GIVEN PROBLEM:
Copy the data below word for word, leaving out the pictures.

EXCERPTED RECORDS:

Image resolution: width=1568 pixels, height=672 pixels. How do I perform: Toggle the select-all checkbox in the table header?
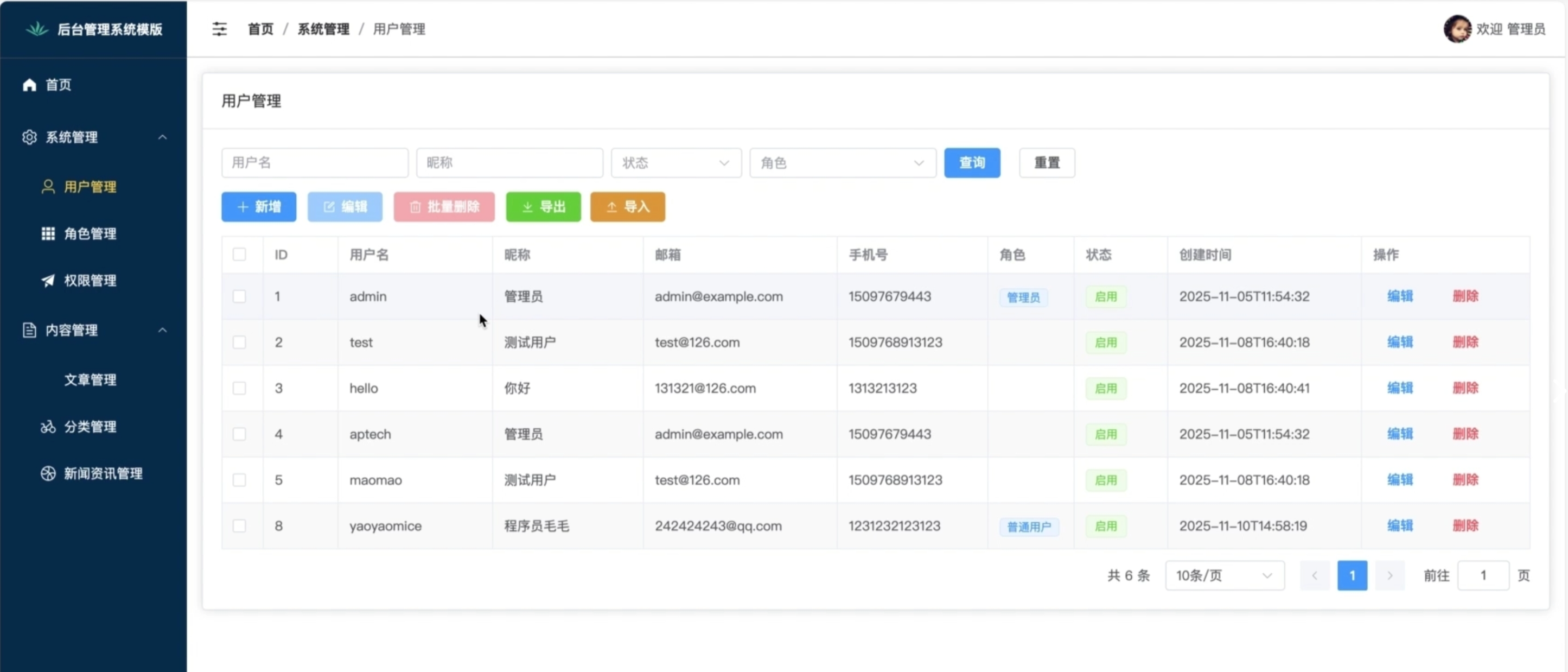[x=239, y=254]
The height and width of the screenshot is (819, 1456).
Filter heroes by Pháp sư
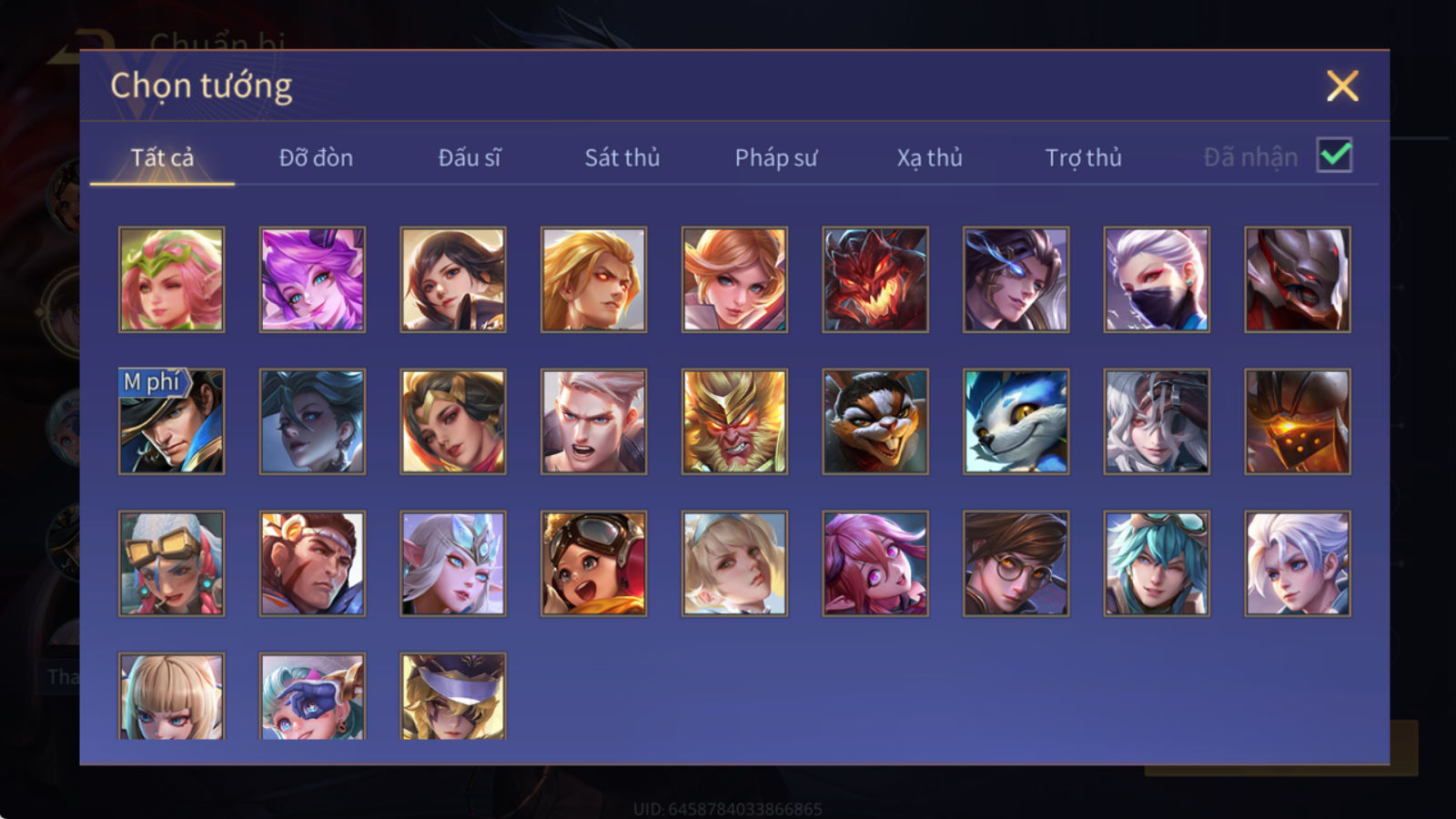pos(776,157)
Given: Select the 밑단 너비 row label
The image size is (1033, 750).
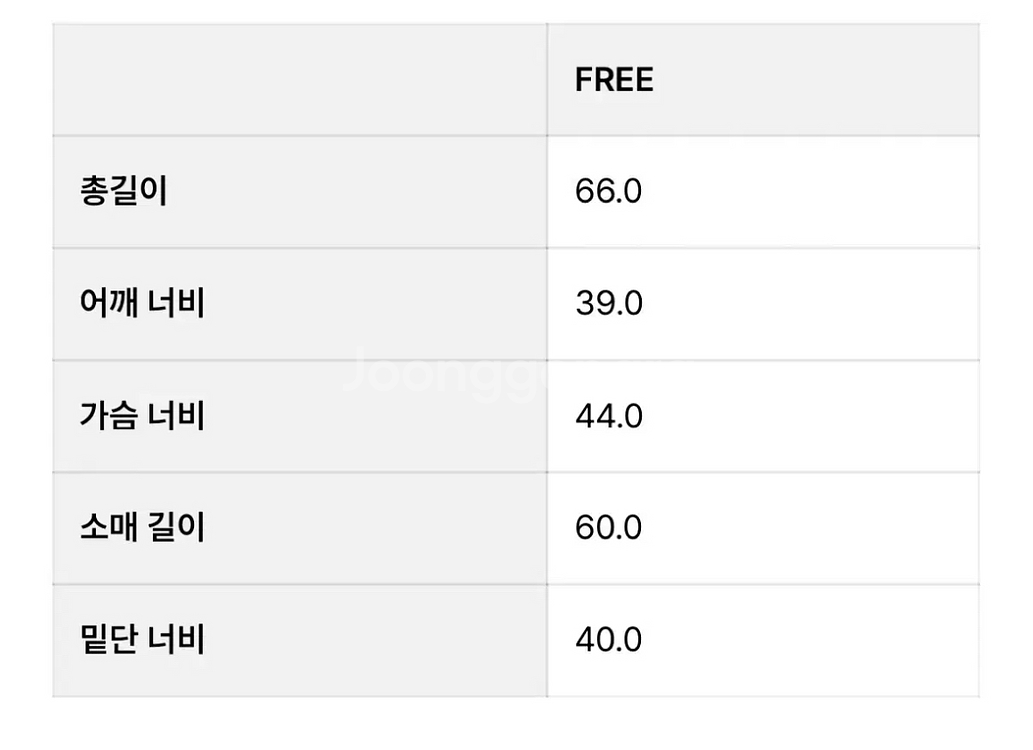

EXERCISE RESULT:
Image resolution: width=1568 pixels, height=672 pixels. How do I perform: Toggle the select-all checkbox in the table header?
[x=239, y=254]
The height and width of the screenshot is (819, 1456).
Filter heroes by Pháp sư
pos(776,157)
Given: Select the 밑단 너비 row label
The image size is (1033, 750).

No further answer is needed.